12.1.07

Four years ago, tomorrow, I became a mother.  Four years ago, you, The Eldest, made our twosome into a family.  We will raise our glasses to toast you; lean in with anticipation as you blow out your candles; recount stories of you so little, all in celebration of you.

They say that how you enter this world can foreshadow a bit of who you will be:  Dear Eldest, you arrived on your due date, after an intensely quiet and awe-filled labor.  This desire for predictability is one of your trademarks.  We left the birth center a mere 12 hours after you were born. Though I didn’t much believe in us yet, they waved us away with such confidence, in our ability to care for, to nourish, to tenderly love you.  And those early moments are tender, and raw.  I learned early to ditch all else, but to lean into you, my babe, and listen to your heart, and mine.  Trust your gut, know your mama instinct.  We did that together, you and I.

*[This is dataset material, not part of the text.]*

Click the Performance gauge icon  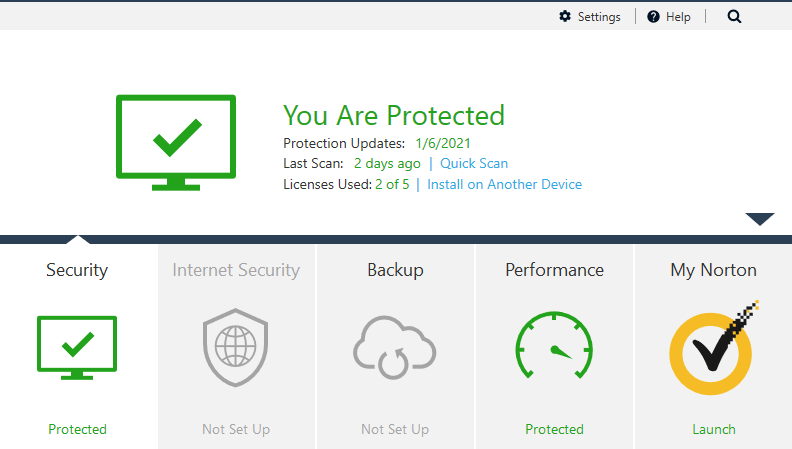554,347
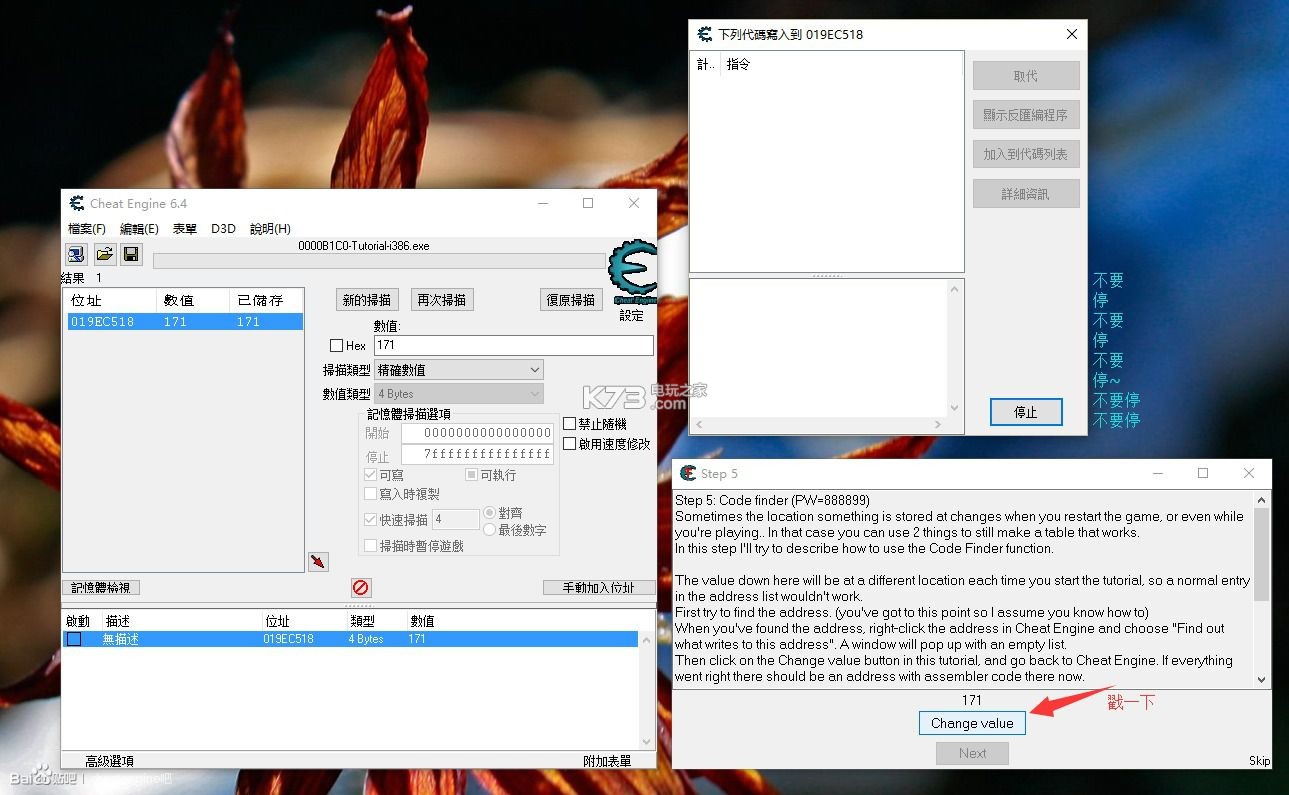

It can be hard for me to reflect on you, because you and I are so wrapped up in each other.  Your four years here have been my four years as a mother, and it is with you that I am figuring so much of that out.  You haven’t always been the most resilient or buoyant, and there is much of this mothering business you have challenged me with, but our love is more than the stars, deeper and wider and stronger for it.  As first borns, we share a simpatico.  Our strengths can be our weaknesses.  For this, too, it can be hard for me to see where you start and I end.

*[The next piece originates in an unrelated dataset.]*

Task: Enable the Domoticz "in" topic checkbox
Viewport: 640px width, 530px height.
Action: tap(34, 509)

You are deeply tender.  You love without boundaries, without fear.  You give, and you give, and you give.  You inspire me to be as selfless as you are without worry. You teach me about the big nouns: Grace, Love, Forgiveness, Strength, Peace.  You give me such hope about the future — your future, the future of the world, knowing you will make your very own mark in this place.  You are smart — too smart, mostly, and you can be humble, too.  (Though in a battle of wits and words, locked heads with me, your pride and arrogance can match mine.  I apologize for this inheritance).  You are polite in ways that make me smile:  “It’s my pleasure,” you responded the other day, after being thanked for helping with the dishes. Your sense of humor is strange, eeking out in unexpected places.  You approach each day with enthusiasm and energy.  Though a peanut next to your peers, your agile athleticism is already strongly evident, and you stand taller and more proud with each accomplishment.

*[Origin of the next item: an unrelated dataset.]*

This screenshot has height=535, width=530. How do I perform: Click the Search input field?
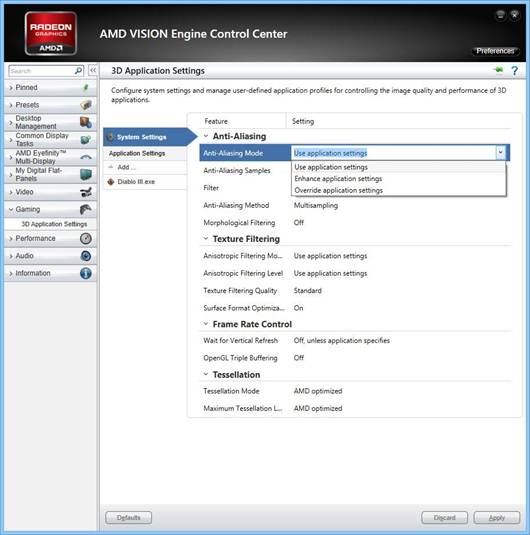click(x=42, y=71)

Your independence grows, and as it does your dependence on me wanes.  Or is this true?  I see you, this extension of me, with your friends, your teachers, your family, and I am wildly proud — proud of you, all who are, and proud of me, too.  Though I take very little credit, and shoot all glory straight to God, I know somewhere in all of that, there is this fierce love that I have for you that burns in your heart, giving you a place to call home, to cry “Mommy.”  You take great risks, and are beginning to know the fall; I only hope to always offer you a place to dust it all off, and begin again.

As a big brother, you lead your sister well, and you are so excited to teach her how to be a “big.”  Your excitement about our new babe is contagious.  When I become anxious about how we will all handle this transition, I only need to look to you, and remember how we’ve done this before.

Sometimes it seems as though tomorrow is just as much my day as it is yours.  It is, after all, my four year anniversary of becoming a mother.  But I will quietly take the corner, and let you take the pomp and circumstance.  I will smile, looking on, and know, that like you, each day I am becoming.

Four seems like such a little person, such a little man. I am amazingly thankful for these four years — eager to celebrate all that you are tomorrow, and to pause all time for a moment to take it in.  I love you, dear Eldest of mine. Happy fourth birthday.

5 thoughts on “12.1.07

  1. Oh, my, Campbell, such sweet words. I am wiping some tears away. Happy Birthday, Grant. I still see your sweet smile and vigerous waving from your mommy’s side today. Blessings to you, Birthday boy.

  2. I am tearful as you speak of mothering. I so recognize the love joy and melancholy you speak of. So my first born…my Swedish chef know that I knew you as my first born, you helped me grow into motherhood, tolerating all my false starts and at times my ambivilace to my newly ordained roll.
    All in all Campbell I believe that we have done a pretty good job of being related and teaching one another that real love overcomes all our short fallings. I am blessed and you are too. A good cry would be fine.

  3. Why do I read your blog in the car line at my 4 year old’s school? I know better! Campbell this so moving and accurately captures a mother’s heart. You are a special writer and mother.